INFORMATION SHOWN:
··········
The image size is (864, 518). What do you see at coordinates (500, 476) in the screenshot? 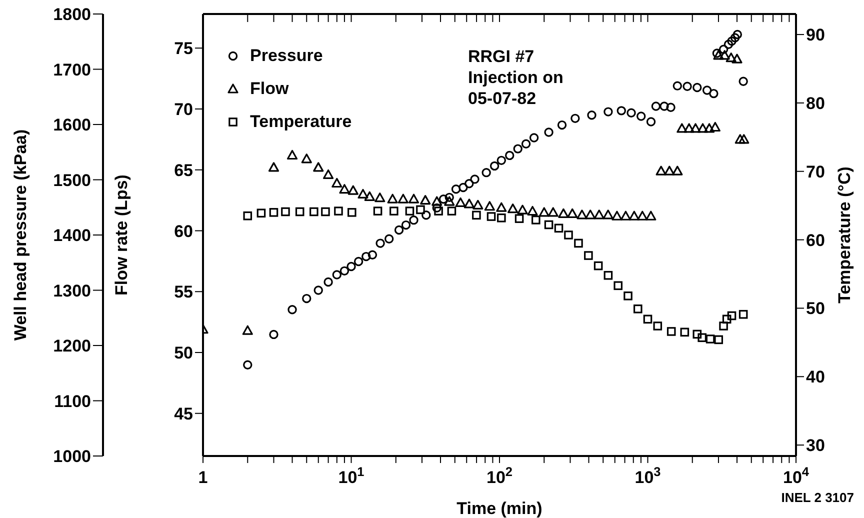
I see `x-tick-label: 10$^{2}$` at bounding box center [500, 476].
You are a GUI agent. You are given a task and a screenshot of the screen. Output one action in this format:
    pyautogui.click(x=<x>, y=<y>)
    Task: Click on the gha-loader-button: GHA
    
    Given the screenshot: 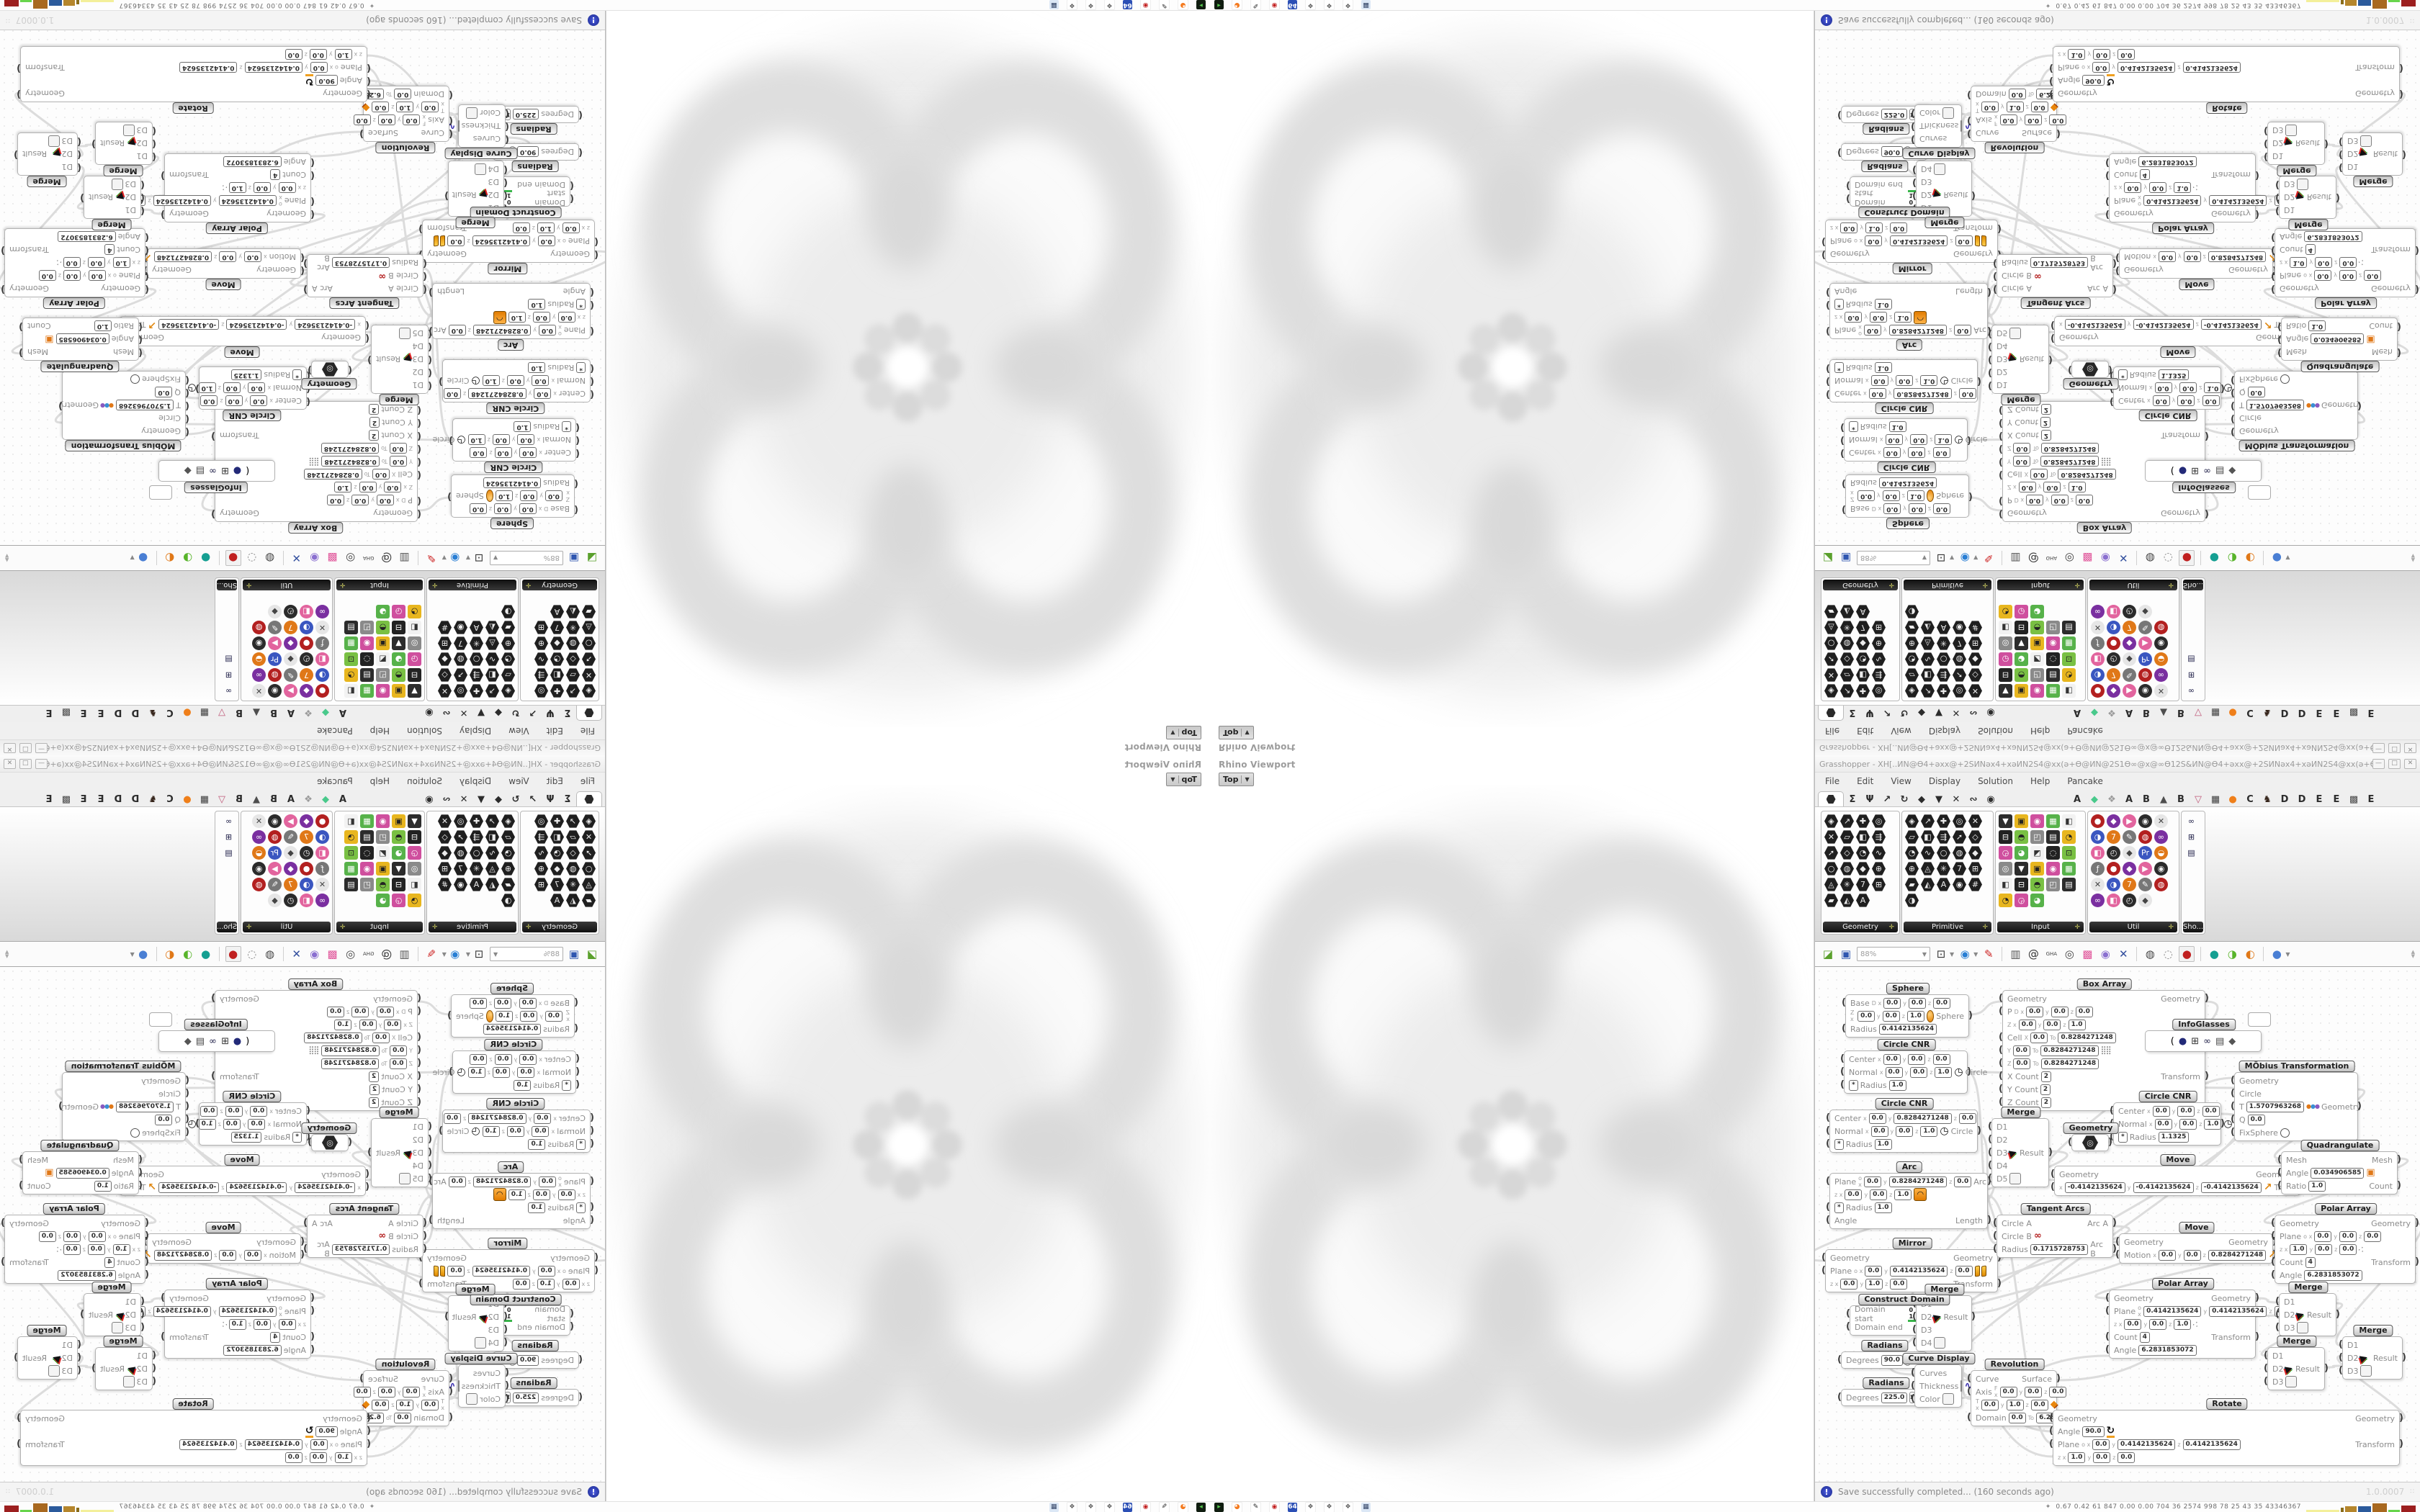 What is the action you would take?
    pyautogui.click(x=2052, y=558)
    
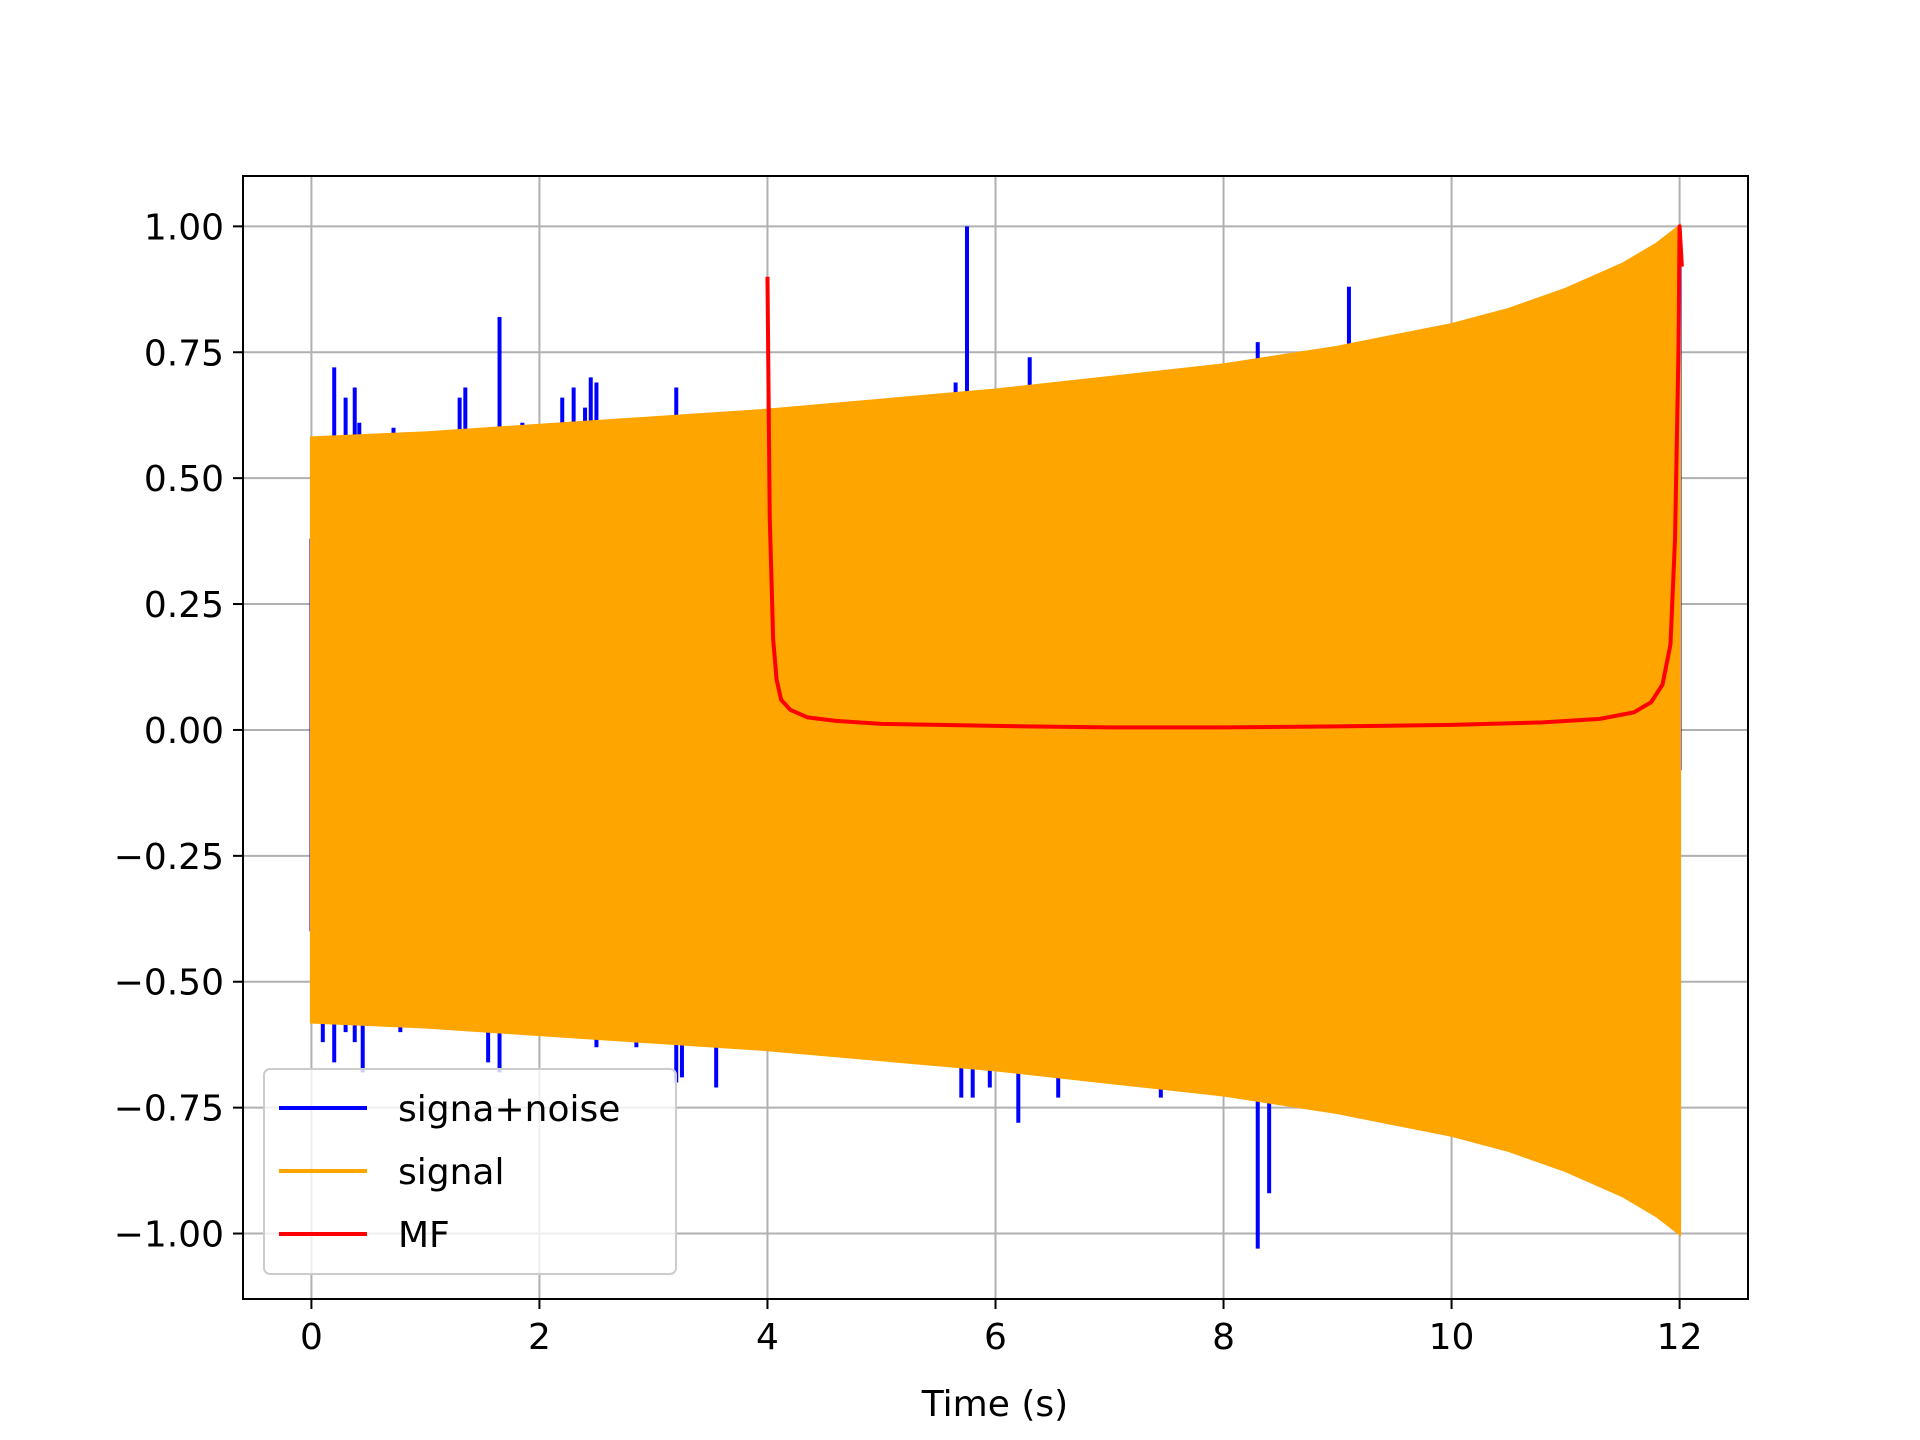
··········
TASK STATEMENT: List the lines from the beginning of the data through the line containing "center [500, 476].", inclusive, as a numbered list with blank lines skipped and the pictures left out.

WRITTEN RESPONSE:
1. The image size is (864, 518). What do you see at coordinates (500, 476) in the screenshot? 
2. I see `x-tick-label: 10$^{2}$` at bounding box center [500, 476].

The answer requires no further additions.